Personal information
- Full name: Osvaldo Heriberto Hurtado Galleguillos
- Date of birth: November 2, 1957 (age 68)
- Place of birth: Arica, Chile
- Height: 1.75 m (5 ft 9 in)
- Position: Forward

Youth career
- 1966–1970: Santiago Wanderers Arica
- 1971–1972: Estibadores Marítimos
- 1972–1975: Lito Contreras

Senior career*
- Years: Team / Apps / (Gls)
- 1975–1978: Deportes La Serena
- 1979: Unión Española / 33 / (11)
- 1980–1985: Universidad Católica / 121 / (47)
- 1981: → O'Higgins (loan) / 17 / (1)
- 1985–1986: Cádiz / 25 / (3)
- 1986: Filanbanco
- 1987–1988: Universidad Católica / 36 / (21)
- 1988–1991: Charleroi / 74 / (19)
- 1991: Deportes Concepción / 9 / (2)
- 1992: Alianza Lima
- 1992–1995: Deportes Arica

International career
- 1983–1989: Chile / 38 / (4)

Managerial career
- 1995: Deportes Arica
- 2005–2006: Chile U20 (women)
- 2007–2008: Provincial Osorno
- 2008–2014: Magallanes
- 2015: Municipal Salamanca
- 2016: San Marcos (youth)
- 2017: Municipal Salamanca
- 2017–2022: Deportes Santa Cruz

= Osvaldo Hurtado (footballer) =

Chilean footballer and manager (born 1957)

Osvaldo Heriberto Hurtado Galleguillos (born November 2, 1957) is a Chilean football manager and former player who played as a forward.

==Club career==
Nicknamed Arica due to his city of birth, Hurtado started his career with Deportes La Serena in 1976. In Chile, he became a historical player of Universidad Católica, winning four titles alongside players such as Juvenal Olmos, Pablo Yoma, Marco Cornez, Miguel Ángel Neira, Mario Lepe, Raimundo Tupper and Luka Tudor.
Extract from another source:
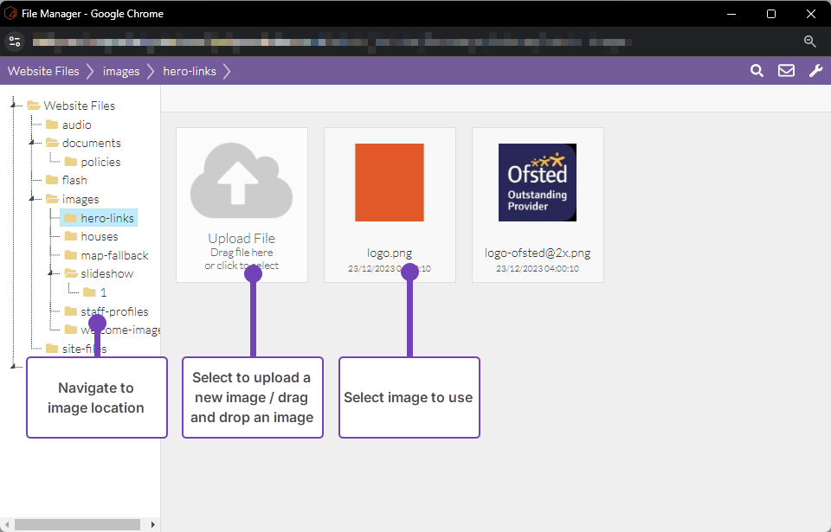This screenshot has width=831, height=532.
Task: Select the logo-ofsted@2x.png image
Action: [537, 183]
Abroad, Hurtado played for Cádiz in Spain, Filanbanco in Ecuador, Charleroi in Belgium and Alianza Lima in Peru.

==International career==
Hurtado earned 38 caps for the Chile national team and scored 6 goals.

==Coaching career==
Hurtado led the Chile women's national U20 team in the 2006 South American Championship.

==Personal life==
Hurtado is the brother-in-law of the Chilean former international footballer Francisco Ugarte.

In November 2023, Hurtado was honored as Hijo Ilustre (Illustrious Son) of his hometown, Arica.